Arriva il diniego per l’utilizzo del foyer dell’Auditorium in via Diocleziano: il dibattito cittadino si sposta al Municipio di Via Acate.
Il clima attorno alla rigenerazione urbana di Bagnoli si fa sempre più rovente. La frattura tra le istituzioni e i movimenti territoriali segna un nuovo punto di rottura dopo il secco “no” arrivato dai vertici della gestione commissariale. Al centro della contesa c’è il Consiglio Comunale Popolare, un’assemblea pubblica indetta dai comitati per discutere il futuro dell’area ex Italsider, che si vede ora negare l’accesso agli spazi della Porta del Parco di via Diocleziano.
Il muro della burocrazia: negato l’auditorium
La tensione esplode a seguito di una comunicazione ufficiale che gela le aspettative delle realtà sociali bagnolesi. Attraverso una PEC firmata dal dirigente amministrativo e dal subcommissario, la Struttura Commissariale ha respinto la richiesta di utilizzo dell’auditorium della Porta del Parco. La decisione impedisce di fatto lo svolgimento dell’assemblea all’interno della struttura simbolo del quartiere, scatenando l’ira degli attivisti e degli abitanti. La rete No America’s Cup, insieme a numerosi comitati territoriali, denuncia questo atto come una palese violazione del principio di partecipazione democratica, trasformando quello che doveva essere un luogo di confronto in un fortino inaccessibile.
Il motivo del diniego
La richiesta di occupare il Foyer dell’Auditorium, così come si legge nel post social del collettivo di Villa Medusa, è stata respinta poiché un’assemblea pubblica esula dalle finalità previste dal regolamento. La normativa concede l’uso gratuito esclusivamente ad associazioni o enti per scopi culturali, scientifici, ricreativi o scolastici, escludendo quindi la tipologia di evento civico proposta.

Lo spettro del consiglio a porte chiuse
Le ragioni della protesta affondano le radici nei recenti e tumultuosi fatti dello scorso 3 marzo. In quell’occasione, la sede della X Municipalità ospitò un consiglio comunale che i residenti definiscono come un “vergognoso teatrino”.
Mentre all’interno si discuteva del destino del territorio, all’esterno cittadini e attivisti restavano bloccati da un imponente cordone di sicurezza.
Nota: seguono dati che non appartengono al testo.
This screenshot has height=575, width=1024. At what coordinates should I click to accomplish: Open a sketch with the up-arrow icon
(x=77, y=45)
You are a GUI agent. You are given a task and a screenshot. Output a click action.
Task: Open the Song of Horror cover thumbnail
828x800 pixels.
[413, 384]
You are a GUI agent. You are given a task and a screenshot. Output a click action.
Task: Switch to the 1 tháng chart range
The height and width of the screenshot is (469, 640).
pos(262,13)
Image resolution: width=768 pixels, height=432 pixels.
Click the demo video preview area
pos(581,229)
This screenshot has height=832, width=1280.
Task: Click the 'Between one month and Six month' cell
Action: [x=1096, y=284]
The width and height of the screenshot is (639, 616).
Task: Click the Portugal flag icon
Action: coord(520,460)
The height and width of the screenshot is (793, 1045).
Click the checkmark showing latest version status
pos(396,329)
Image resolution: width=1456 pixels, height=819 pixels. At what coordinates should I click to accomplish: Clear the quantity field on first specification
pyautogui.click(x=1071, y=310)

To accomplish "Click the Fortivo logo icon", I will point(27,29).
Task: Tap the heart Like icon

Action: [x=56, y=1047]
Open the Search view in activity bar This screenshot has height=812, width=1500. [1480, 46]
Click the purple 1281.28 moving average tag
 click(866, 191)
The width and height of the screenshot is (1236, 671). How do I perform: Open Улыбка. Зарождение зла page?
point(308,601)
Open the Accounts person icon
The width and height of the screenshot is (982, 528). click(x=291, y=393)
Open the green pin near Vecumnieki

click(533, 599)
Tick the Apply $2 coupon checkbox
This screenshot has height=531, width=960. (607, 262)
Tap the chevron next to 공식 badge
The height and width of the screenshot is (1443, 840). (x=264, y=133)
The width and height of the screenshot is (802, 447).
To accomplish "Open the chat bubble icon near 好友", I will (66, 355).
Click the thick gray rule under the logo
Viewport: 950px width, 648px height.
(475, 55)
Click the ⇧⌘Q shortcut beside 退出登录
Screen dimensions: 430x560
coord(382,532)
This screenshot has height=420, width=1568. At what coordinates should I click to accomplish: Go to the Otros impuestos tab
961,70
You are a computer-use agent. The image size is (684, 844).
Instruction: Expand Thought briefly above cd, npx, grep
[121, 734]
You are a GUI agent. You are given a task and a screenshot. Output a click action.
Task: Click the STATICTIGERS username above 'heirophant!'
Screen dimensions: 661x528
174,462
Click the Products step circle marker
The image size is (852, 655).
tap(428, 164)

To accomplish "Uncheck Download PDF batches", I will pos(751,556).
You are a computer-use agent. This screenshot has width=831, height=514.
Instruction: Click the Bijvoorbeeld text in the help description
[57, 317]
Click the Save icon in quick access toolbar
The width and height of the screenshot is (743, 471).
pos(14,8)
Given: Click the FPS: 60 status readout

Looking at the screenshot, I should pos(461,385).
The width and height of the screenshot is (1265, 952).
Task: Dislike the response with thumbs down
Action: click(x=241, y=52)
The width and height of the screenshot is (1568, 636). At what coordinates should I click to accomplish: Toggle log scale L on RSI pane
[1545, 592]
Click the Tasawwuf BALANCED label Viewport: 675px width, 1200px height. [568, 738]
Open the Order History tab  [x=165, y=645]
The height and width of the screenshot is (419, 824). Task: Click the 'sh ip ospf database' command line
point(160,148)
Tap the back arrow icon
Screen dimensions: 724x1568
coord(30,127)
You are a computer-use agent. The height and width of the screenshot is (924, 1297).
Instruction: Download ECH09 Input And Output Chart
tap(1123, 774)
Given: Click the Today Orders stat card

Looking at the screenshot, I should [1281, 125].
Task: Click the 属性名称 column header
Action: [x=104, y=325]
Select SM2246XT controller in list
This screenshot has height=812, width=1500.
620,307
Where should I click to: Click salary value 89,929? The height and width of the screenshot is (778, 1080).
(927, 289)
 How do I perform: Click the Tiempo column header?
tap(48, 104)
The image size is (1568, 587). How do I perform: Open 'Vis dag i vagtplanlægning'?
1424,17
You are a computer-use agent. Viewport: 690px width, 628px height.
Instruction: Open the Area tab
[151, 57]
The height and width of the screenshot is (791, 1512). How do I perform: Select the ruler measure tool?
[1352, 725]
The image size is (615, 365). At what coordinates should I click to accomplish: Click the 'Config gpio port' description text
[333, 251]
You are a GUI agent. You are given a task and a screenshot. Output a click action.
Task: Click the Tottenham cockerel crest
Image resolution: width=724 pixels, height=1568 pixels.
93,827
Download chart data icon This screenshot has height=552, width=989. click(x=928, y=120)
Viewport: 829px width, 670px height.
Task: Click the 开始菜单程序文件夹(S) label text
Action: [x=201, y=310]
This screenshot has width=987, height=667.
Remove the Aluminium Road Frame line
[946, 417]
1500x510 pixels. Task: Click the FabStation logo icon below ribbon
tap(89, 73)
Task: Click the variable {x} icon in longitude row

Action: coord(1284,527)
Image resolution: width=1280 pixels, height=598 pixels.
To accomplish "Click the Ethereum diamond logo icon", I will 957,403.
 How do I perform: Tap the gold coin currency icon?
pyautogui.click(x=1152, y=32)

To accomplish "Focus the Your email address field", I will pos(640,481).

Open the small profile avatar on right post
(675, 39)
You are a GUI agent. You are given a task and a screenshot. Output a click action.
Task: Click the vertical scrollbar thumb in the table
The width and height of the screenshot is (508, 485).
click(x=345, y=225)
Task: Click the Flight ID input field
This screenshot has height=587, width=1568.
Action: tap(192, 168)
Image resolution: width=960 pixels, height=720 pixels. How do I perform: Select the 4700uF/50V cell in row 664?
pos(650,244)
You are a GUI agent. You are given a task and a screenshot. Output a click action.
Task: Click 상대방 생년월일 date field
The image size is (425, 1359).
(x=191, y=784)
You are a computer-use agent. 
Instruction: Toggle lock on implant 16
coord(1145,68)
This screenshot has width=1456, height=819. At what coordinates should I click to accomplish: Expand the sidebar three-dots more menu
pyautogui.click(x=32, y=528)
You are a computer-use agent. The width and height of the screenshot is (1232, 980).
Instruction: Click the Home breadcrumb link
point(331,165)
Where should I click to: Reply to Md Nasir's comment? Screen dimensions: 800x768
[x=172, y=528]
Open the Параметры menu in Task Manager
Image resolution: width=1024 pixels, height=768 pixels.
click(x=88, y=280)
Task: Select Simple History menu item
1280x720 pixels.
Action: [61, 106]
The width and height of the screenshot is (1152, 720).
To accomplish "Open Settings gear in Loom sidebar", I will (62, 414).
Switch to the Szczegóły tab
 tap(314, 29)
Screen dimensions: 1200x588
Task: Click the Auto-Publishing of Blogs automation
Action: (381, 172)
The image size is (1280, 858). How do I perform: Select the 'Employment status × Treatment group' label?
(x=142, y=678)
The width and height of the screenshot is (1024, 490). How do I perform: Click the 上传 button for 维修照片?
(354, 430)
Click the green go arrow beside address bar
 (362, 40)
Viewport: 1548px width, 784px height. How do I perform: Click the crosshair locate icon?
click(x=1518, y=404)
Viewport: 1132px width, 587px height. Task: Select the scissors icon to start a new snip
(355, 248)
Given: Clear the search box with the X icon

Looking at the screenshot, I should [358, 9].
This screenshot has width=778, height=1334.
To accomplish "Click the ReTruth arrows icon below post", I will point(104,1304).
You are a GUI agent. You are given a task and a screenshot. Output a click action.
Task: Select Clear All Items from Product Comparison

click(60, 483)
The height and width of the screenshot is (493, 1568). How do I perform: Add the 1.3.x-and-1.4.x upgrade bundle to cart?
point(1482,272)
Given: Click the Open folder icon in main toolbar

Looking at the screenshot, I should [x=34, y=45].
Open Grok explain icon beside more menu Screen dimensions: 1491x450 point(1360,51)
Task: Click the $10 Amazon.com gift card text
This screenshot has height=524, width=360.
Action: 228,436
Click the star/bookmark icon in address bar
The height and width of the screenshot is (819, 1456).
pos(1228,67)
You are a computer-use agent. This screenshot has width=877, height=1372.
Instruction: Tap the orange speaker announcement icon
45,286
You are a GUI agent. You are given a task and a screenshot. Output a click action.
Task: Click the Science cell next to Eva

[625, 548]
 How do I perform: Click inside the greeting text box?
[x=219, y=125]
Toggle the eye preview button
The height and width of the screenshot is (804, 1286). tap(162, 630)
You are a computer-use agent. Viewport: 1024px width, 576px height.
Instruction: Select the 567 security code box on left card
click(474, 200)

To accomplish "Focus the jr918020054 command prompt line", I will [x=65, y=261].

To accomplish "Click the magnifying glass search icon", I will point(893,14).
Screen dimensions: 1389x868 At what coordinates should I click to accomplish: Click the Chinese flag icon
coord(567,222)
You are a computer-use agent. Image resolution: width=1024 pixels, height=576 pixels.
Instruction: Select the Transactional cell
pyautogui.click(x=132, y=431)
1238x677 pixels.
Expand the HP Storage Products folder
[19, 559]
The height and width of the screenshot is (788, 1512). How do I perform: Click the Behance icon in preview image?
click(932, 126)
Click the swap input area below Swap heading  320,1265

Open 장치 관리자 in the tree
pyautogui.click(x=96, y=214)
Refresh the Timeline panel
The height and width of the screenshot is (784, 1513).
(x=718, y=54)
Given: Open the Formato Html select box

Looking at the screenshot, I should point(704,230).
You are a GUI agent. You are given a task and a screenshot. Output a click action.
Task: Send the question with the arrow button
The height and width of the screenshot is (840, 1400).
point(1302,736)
L’impossibilità di intervenire o anche solo di ascoltare il dibattito istituzionale in presenza, e non attraversò il maxi-schermo messo a disposizione, esasperò gli animi portando a momenti di forte attrito.
Per i movimenti, il diniego della Porta del Parco rappresenta la prosecuzione di quella strategia della “porta chiusa” che mira a escludere la voce di chi il quartiere lo vive quotidianamente.
La sfida dei comitati: l’assemblea si sposta in Via Acate
Nonostante il divieto, la mobilitazione non si ferma. Gli abitanti e le reti sociali confermano la propria volontà di dare vita a un momento di democrazia reale e dal basso. La risposta al rifiuto istituzionale viene vissuta dai collettivi e attivisti in modo fermo: il Consiglio Comunale Popolare si terrà comunque venerdì 27 marzo alle ore 16:30. Il luogo dell’appuntamento si sposta, però, alla sede della X Municipalità, in via Acate 65.
Gli organizzatori intendono dimostrare che la partecipazione non dipende dalle concessioni di un ufficio, ma dalla volontà collettiva di una comunità che rivendica il diritto di decidere sul proprio futuro.
Le priorità del territorio: bonifica, lavoro e beni comuni
Il cuore della protesta non riguarda solo la forma, ma i contenuti urgenti che la politica, a detta di collettivi e cittadini, sembra ignorare. Durante il Consiglio Popolare, i partecipanti intendono mettere sul tavolo i “problemi cocenti” che affliggono Bagnoli da decenni.
Le richieste sono chiare e non negoziabili: l’attuazione di una bonifica reale, la creazione di lavoro stabile e sicuro per i giovani del quartiere, la garanzia di una spiaggia libera e fruibile e la realizzazione del grande bosco urbano promesso.

Bagnoli gestito come un affare privato
I comitati accusano la giunta del sindaco Manfredi e la struttura commissariale di gestire la partita Bagnoli come un affare privato, ignorando i bisogni primari dei cittadini.
L’invito alla partecipazione attiva, così come si legge sulla pagina di Villa Medusa, rimane aperto a tutta la città, con l’obiettivo di dare una lezione di civismo e discussione pubblica contro quella che definiscono una gestione fallimentare.
Il clima resta teso ma Gaetano Manfredi, durante la firma del “Protocollo di Legalità” in Prefettura del 24 marzo si è pubblicamente impegnato nel rafforzare il dialogo con territorio e comitati.